Data provided |
_____

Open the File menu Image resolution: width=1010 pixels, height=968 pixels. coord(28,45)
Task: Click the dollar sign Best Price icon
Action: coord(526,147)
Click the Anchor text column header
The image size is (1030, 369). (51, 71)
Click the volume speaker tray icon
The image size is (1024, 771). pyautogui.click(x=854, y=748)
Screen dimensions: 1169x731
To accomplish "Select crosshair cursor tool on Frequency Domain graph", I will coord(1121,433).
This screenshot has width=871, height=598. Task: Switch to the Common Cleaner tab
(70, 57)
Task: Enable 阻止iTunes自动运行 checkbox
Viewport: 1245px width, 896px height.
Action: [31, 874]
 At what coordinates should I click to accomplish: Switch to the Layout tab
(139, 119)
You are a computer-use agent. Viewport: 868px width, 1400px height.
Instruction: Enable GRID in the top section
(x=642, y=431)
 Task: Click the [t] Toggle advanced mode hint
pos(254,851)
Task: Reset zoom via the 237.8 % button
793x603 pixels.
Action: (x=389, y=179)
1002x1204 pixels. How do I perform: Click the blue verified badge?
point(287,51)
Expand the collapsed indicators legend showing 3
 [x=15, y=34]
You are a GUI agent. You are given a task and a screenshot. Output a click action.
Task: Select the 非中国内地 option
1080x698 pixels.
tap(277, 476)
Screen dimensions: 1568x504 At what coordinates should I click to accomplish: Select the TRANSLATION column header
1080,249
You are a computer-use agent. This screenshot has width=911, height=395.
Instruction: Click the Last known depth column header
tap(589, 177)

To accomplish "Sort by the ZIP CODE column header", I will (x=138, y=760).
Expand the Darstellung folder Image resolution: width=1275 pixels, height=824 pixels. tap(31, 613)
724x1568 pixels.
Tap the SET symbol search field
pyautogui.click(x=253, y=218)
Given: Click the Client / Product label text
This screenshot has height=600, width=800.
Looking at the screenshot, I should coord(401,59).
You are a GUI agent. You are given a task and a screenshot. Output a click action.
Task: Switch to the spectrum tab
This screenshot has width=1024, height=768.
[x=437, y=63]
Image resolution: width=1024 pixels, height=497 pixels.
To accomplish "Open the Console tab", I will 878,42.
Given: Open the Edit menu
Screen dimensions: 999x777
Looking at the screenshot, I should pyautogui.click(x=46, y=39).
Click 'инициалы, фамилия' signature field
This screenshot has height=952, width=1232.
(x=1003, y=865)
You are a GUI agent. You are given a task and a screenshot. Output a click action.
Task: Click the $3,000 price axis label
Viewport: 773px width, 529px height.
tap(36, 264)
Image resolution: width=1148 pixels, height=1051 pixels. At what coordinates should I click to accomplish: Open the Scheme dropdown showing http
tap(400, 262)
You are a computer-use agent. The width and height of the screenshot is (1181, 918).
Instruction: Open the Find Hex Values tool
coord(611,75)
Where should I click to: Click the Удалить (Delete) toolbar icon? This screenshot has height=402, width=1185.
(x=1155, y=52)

_____

What is being asked | All of the material above should be printed out in full, word for word.

Task output |
Open the File menu Image resolution: width=1010 pixels, height=968 pixels. coord(28,45)
Task: Click the dollar sign Best Price icon
Action: coord(526,147)
Click the Anchor text column header
The image size is (1030, 369). (51, 71)
Click the volume speaker tray icon
The image size is (1024, 771). pyautogui.click(x=854, y=748)
Screen dimensions: 1169x731
To accomplish "Select crosshair cursor tool on Frequency Domain graph", I will coord(1121,433).
This screenshot has width=871, height=598. Task: Switch to the Common Cleaner tab
(70, 57)
Task: Enable 阻止iTunes自动运行 checkbox
Viewport: 1245px width, 896px height.
Action: [31, 874]
 At what coordinates should I click to accomplish: Switch to the Layout tab
(139, 119)
You are a computer-use agent. Viewport: 868px width, 1400px height.
Instruction: Enable GRID in the top section
(x=642, y=431)
 Task: Click the [t] Toggle advanced mode hint
pos(254,851)
Task: Reset zoom via the 237.8 % button
793x603 pixels.
Action: (x=389, y=179)
1002x1204 pixels. How do I perform: Click the blue verified badge?
point(287,51)
Expand the collapsed indicators legend showing 3
 [x=15, y=34]
You are a GUI agent. You are given a task and a screenshot. Output a click action.
Task: Select the 非中国内地 option
1080x698 pixels.
tap(277, 476)
Screen dimensions: 1568x504 At what coordinates should I click to accomplish: Select the TRANSLATION column header
1080,249
You are a computer-use agent. This screenshot has width=911, height=395.
Instruction: Click the Last known depth column header
tap(589, 177)

To accomplish "Sort by the ZIP CODE column header", I will (x=138, y=760).
Expand the Darstellung folder Image resolution: width=1275 pixels, height=824 pixels. tap(31, 613)
724x1568 pixels.
Tap the SET symbol search field
pyautogui.click(x=253, y=218)
Given: Click the Client / Product label text
This screenshot has height=600, width=800.
Looking at the screenshot, I should coord(401,59).
You are a GUI agent. You are given a task and a screenshot. Output a click action.
Task: Switch to the spectrum tab
This screenshot has width=1024, height=768.
[x=437, y=63]
Image resolution: width=1024 pixels, height=497 pixels.
To accomplish "Open the Console tab", I will 878,42.
Given: Open the Edit menu
Screen dimensions: 999x777
Looking at the screenshot, I should pyautogui.click(x=46, y=39).
Click 'инициалы, фамилия' signature field
This screenshot has height=952, width=1232.
(x=1003, y=865)
You are a GUI agent. You are given a task and a screenshot. Output a click action.
Task: Click the $3,000 price axis label
Viewport: 773px width, 529px height.
tap(36, 264)
Image resolution: width=1148 pixels, height=1051 pixels. At what coordinates should I click to accomplish: Open the Scheme dropdown showing http
tap(400, 262)
You are a computer-use agent. The width and height of the screenshot is (1181, 918).
Instruction: Open the Find Hex Values tool
coord(611,75)
Where should I click to: Click the Удалить (Delete) toolbar icon? This screenshot has height=402, width=1185.
(x=1155, y=52)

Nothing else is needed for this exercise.